SESAR and NextGen air traffic modernization programs in Europe and the U.S. have been using government-industry consortiums and partnerships to research the use of 4DT since 2012. By adding the fourth element of time, progressively distributing the change in an aircraft’s flight path in real time to ATC ground automation systems, controllers and pilots can collaboratively optimize flight operations as air traffic volumes grow to make aircraft speed easier to manage.

Under initial 4D operations, the goal is to provide a time constraint for each aircraft at each merging point to help sequence traffic for arrival into airports. Eventually, the goal for full 4D operations is to provide systematic sharing of all four dimensions between necessary stakeholders including airlines and airports.

During the DIGITS flight demonstration, MUAC controllers will see receive a warning message if the downlinked EPP data indicates the flight plan has changed or been updated.
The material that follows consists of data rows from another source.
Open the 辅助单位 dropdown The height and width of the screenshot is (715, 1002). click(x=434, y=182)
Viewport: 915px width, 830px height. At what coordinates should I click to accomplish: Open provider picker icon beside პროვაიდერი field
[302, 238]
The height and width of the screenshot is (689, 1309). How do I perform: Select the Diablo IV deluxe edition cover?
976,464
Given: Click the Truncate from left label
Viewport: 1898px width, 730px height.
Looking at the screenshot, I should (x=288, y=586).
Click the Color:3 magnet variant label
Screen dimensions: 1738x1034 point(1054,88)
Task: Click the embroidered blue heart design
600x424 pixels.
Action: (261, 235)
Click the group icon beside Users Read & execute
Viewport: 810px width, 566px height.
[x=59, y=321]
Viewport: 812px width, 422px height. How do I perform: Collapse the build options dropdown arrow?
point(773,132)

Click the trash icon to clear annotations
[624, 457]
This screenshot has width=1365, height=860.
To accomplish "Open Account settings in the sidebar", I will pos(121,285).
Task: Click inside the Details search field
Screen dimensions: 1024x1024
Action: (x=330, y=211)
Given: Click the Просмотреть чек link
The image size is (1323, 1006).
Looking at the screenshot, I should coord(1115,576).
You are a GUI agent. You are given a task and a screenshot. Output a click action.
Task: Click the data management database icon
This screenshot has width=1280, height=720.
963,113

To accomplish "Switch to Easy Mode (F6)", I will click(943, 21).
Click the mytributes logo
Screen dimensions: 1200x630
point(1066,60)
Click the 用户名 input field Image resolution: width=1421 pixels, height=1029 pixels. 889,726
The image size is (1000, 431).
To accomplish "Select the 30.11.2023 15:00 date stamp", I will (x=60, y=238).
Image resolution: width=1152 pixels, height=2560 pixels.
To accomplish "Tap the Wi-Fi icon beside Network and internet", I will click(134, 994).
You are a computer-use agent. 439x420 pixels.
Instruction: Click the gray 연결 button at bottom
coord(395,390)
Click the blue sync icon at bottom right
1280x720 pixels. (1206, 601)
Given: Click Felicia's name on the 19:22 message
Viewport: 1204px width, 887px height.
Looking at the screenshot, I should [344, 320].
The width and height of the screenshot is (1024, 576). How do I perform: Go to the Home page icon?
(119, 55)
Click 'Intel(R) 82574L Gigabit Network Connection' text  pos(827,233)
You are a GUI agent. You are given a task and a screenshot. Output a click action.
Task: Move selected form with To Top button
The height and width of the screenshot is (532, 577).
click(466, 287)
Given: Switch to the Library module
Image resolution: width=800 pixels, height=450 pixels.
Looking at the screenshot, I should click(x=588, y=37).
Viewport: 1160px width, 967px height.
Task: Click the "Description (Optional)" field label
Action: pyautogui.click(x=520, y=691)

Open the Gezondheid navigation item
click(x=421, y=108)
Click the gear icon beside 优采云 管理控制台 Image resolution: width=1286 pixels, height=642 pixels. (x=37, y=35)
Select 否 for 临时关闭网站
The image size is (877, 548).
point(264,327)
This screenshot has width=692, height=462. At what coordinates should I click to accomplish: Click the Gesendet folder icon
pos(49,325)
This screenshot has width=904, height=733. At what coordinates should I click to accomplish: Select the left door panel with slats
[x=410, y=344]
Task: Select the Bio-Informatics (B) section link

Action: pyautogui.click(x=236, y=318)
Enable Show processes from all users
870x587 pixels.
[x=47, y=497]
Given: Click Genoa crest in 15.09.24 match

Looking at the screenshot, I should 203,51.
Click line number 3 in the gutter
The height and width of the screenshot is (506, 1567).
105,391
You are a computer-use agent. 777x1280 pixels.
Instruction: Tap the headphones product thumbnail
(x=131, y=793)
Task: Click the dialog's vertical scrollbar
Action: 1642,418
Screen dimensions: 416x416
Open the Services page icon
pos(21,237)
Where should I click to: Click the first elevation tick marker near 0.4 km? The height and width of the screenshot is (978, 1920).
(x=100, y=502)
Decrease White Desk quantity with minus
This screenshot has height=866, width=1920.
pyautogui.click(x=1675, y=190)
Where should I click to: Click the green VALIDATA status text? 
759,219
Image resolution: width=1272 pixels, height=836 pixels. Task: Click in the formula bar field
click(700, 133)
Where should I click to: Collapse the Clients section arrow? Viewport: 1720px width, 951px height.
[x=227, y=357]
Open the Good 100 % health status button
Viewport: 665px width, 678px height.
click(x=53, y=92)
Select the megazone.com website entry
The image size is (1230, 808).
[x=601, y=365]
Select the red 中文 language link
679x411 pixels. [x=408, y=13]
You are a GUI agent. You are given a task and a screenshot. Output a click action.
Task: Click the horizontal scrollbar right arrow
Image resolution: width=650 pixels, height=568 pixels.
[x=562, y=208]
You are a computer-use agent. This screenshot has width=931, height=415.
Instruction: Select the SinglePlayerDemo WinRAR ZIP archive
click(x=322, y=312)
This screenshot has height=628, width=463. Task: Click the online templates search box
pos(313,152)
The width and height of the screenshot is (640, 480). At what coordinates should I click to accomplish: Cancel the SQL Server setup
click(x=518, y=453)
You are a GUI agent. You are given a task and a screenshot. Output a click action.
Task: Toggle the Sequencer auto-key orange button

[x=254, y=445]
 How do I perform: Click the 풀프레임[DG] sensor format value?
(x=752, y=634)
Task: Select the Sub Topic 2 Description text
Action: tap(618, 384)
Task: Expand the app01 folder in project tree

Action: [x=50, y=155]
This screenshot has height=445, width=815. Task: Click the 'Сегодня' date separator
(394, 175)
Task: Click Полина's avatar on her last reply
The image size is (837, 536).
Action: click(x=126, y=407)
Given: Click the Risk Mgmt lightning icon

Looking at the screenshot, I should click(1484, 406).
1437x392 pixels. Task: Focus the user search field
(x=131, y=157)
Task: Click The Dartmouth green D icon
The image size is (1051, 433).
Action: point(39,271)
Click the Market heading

Eurocontrol describes the EPP data downlinked from the FMS as consisting of up to 128 waypoints. Several European air navigation service providers (ANSPs), including DFS of Germany, ENAV of Italy and NATS of the U.K. are participating as ground partners with MUAC, and will be receiving and recording the ADS-C data exchanges offline.

Onboard avionics necessary to enable 4D trajectory operations include new data link routers, upgraded flight management systems and data link compatible cockpit displays. Airbus plans to equip a total of 100 A320s with the necessary navigation systems and deliver them to seven European airlines including Air France, British Airways, Iberia, Novair, Thomas Cook and Wizz Air. Each of these airlines will eventually join Easyjet in the MUAC.